Les questions liées à la TVA,
aux droits d’accise ou encore au Code des douanes passeront au 1er octobre dans l’escarcelle de la juridiction de droit commun. L’opération
devrait déboucher sur un délestage de 20% du volume de renvois préjudiciels
traité par la Cour, qui pourra ainsi se consacrer à l’examen des dossiers les
plus complexes.
Le fardeau était trop lourd à
porter. A partir du 1er octobre prochain, la Cour de justice de l’Union
européenne (CJUE) transférera au Tribunal de l’UE une partie des questions
préjudicielles qui lui sont transmises par les juridictions nationales, en
vertu d’un règlement du Parlement européen et du Conseil paru le 12 août au Journal officiel de l’UE.
Ce passage de flambeau vise à
délester la CJUE, qui fait face à un « nombre élevé de demandes de décision
préjudicielle […], mais également à la grande complexité et au caractère
particulièrement sensible d’un nombre croissant de questions » portées
devant la juridiction, justifie l’UE. Ce qui, mécaniquement, allonge les délais
de traitement, qui cascadent en retour sur les procédures instruites par les
juridictions nationales.
Or, les demandes
préjudicielles « doivent être traitées rapidement » pour « garantir
le droit à un recours effectif » affirment les institutions communautaires.
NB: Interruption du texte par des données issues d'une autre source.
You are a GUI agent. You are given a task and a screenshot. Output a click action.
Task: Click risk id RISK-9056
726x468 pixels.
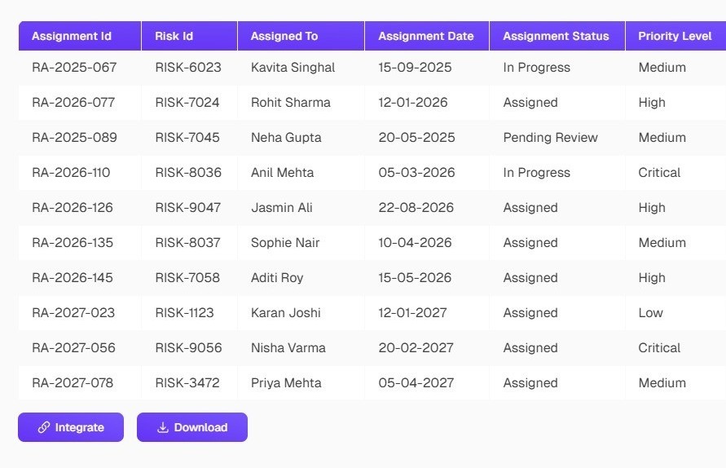188,348
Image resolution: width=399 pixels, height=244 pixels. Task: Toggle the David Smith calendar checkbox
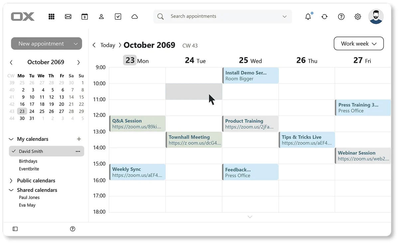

La Cour indique dans un communiqué que l’opération devrait la décharger de 20 %
du volume des renvois préjudiciels qu’elle traite.
Six matières concernées
Les matières sur lesquelles
sera dorénavant amené à se prononcer le Tribunal de l’UE dans le domaine
préjudiciel ont été soigneusement choisies. Pour des raisons de « sécurité
juridique », elles sont « clairement circonscrites et suffisamment
détachables d’autres matières », et ont fait l’objet d’un important
corpus de jurisprudence de la CJUE de nature à guider la juridiction de droit commun dans
sa nouvelle mission.
Six domaines sont ainsi
concernés : le système commun de taxe sur la valeur ajoutée, les droits d’accise,
le Code des douanes, le classement tarifaire des marchandises dans la
nomenclature combinée, l’indemnisation et l’assistance des passagers en cas de
refus d’embarquement ou de retard ou d’annulation de services de transport,
ainsi que le système d’échange de quotas d’émissions de gaz à effet de serre.
La CJUE reste toutefois
compétente pour toutes les questions préjudicielles qui se trouvent au
carrefour d’une de ces matières et d’une autre qui relève de son domaine. Elle
se réserve aussi les demandes préjudicielles liées à ces six champs qui
soulèvent des questions indépendantes d’interprétation relatives au droit
primaire, au droit international public ou aux principes généraux du droit de l’Union.
La Cour tranchera si telle ou
telle question préjudicielle doit être traitée par elle ou le Tribunal de l’UE,
et non les juridictions de renvoi. Les motifs de l’attribution de la demande
préjudicielle à la CJUE ou au Tribunal de l’UE seront exposés dans la décision par
la juridiction qui en aura pris la charge.
Le mécanisme de restriction
des pourvois étendu
Afin d’assurer que ce report
de charge ne se traduise pas par une avalanche de pourvois
qui ruissellent sur la CJUE, et que celle-ci puisse se consacrer « aux
questions de droit importantes », les autorités européennes étendent
également le mécanisme d’admission préalable des pourvois en vigueur à la Cour.
Depuis le 1er mai
2019, les pourvois dans des affaires qui ont déjà bénéficié d’un double examen
par une chambre de recours indépendante d’un organe communautaire puis le Tribunal
de l’UE ne sont d’office pas admissibles devant la CJUE. Au nombre de quatre et
statuant sur un nombre restreint de thématiques (la propriété intellectuelle et
les substances chimiques, notamment), ces chambres passeront à dix avec le
nouveau règlement, avec l’entrée d’acteurs tels que l’Autorité européenne des
marchés financiers basée à Paris, ou bien l’Agence de l’Union européenne pour
les chemins de fer installée à Valenciennes.
Le nouveau règlement apporte enfin
d’autres modifications d’ordre général à la procédure préjudicielle, dont la
notification obligatoire au Parlement européen, au Conseil et à la Banque
centrale de toutes les demandes. En outre, l’ensemble des
mémoires ou observations écrites déposés par un intéressé dans le cadre de ces
procédures seront publiés sur le site de la CJUE après la clôture de l’affaire,
à moins que le contributeur ne s’y oppose.